We've recently been working on some PHP coding to generate JSON output drawn from a variety of MySQL database tables and hit the following error: json_encode(): Invalid UTF-8 sequence in argument.
Solving this was, thankfully, relatively quick and easy...
It's all in the character....encodings
This issue appeared to be caused by a character, or set of characters, that weren't being recognised as UTF-8 compliant upon being retrieved from the database.
We're still not entirely sure why this is the case as we explicitly declared the following:
- VARCHAR and TEXT field types set to utf8_unicode_ci collation
- Table collation set to utf8_unicode_ci
- Database collation set to utf8_unicode_ci
To overcome this error with the JSON we implemented the MySQL character set with the following PHP mysql extension:
Which needs to be implemented immediately after the mysql connection has been established:
$conn = mysql_connect(DB_HOST, DB_USER, DB_PASS); mysql_set_charset('utf8');
You need to be aware though that the above function has been officially deprecated as of php 5.5.0 and completely removed in php 7.0.0. It is suggested that you use either the PDO_MySQL extension or MySQLi extension instead.

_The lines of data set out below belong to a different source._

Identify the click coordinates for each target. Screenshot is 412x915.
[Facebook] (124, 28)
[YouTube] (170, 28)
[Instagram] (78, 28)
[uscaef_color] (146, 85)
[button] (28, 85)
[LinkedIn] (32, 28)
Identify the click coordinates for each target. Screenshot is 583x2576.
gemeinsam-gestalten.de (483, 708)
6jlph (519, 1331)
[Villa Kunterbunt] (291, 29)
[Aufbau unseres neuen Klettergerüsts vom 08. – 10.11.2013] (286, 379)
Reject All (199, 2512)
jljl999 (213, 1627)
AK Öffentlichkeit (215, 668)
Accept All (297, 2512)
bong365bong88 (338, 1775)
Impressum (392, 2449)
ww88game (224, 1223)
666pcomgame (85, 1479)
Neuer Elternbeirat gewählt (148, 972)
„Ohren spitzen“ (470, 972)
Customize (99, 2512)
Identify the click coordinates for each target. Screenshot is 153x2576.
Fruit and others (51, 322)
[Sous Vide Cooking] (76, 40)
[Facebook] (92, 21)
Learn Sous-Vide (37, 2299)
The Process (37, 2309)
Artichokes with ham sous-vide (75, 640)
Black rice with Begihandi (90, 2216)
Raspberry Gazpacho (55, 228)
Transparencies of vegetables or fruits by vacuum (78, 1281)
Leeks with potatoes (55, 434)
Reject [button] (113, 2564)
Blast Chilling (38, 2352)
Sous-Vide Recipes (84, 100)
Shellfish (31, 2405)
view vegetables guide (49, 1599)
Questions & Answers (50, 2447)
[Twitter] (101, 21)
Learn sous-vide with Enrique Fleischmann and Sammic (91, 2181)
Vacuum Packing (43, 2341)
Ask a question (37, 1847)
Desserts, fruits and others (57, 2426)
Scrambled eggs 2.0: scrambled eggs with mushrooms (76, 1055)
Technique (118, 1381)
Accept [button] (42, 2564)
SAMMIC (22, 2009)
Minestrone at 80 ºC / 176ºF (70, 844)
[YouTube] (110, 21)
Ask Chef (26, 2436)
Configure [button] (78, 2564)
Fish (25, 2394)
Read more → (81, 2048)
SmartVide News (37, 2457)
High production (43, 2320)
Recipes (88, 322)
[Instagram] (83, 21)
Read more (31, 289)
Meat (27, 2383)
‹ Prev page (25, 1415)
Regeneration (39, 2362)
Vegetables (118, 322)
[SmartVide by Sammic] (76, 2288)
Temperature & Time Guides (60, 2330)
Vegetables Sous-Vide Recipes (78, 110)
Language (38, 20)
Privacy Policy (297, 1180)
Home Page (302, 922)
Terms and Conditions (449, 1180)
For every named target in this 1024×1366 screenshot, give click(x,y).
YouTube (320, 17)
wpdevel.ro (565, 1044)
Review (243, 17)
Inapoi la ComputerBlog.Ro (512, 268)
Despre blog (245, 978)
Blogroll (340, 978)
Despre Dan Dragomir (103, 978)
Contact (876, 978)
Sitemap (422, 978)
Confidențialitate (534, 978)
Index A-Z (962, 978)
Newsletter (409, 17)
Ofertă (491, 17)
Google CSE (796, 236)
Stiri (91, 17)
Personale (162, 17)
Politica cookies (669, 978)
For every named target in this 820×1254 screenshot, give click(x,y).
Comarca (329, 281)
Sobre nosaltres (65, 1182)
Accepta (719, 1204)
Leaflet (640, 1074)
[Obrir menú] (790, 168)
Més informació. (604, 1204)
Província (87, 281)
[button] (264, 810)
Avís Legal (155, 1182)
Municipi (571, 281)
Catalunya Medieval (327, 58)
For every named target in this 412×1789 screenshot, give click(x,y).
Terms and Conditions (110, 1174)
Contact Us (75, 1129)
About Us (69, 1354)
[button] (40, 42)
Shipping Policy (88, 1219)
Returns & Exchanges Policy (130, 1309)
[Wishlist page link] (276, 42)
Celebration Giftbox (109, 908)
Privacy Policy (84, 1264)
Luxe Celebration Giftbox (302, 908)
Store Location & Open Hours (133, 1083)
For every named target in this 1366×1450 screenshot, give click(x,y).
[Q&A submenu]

With the MySQLi extension we could accomplish this like so:
$conn = mysqli_connect(DB_HOST, DB_USER, DB_PASS, DB_NAME); mysqli_set_charset($conn, "utf8");
Or, if you prefer to use the PHP Data Objects interface instead:
// For PHP 5.3.6+ $pdo = new PDO("mysql:host=hostname;DBName=database;charset=utf8", "user", "password"); // For less than PHP 5.3.6 $pdo = new PDO("mysql:host=hostname;DBName=database", "user", "password"); $pdo->exec("set names utf8");
Whichever database extension you find yourself using you should hopefully find the problem resolved and your JSON generated as expected.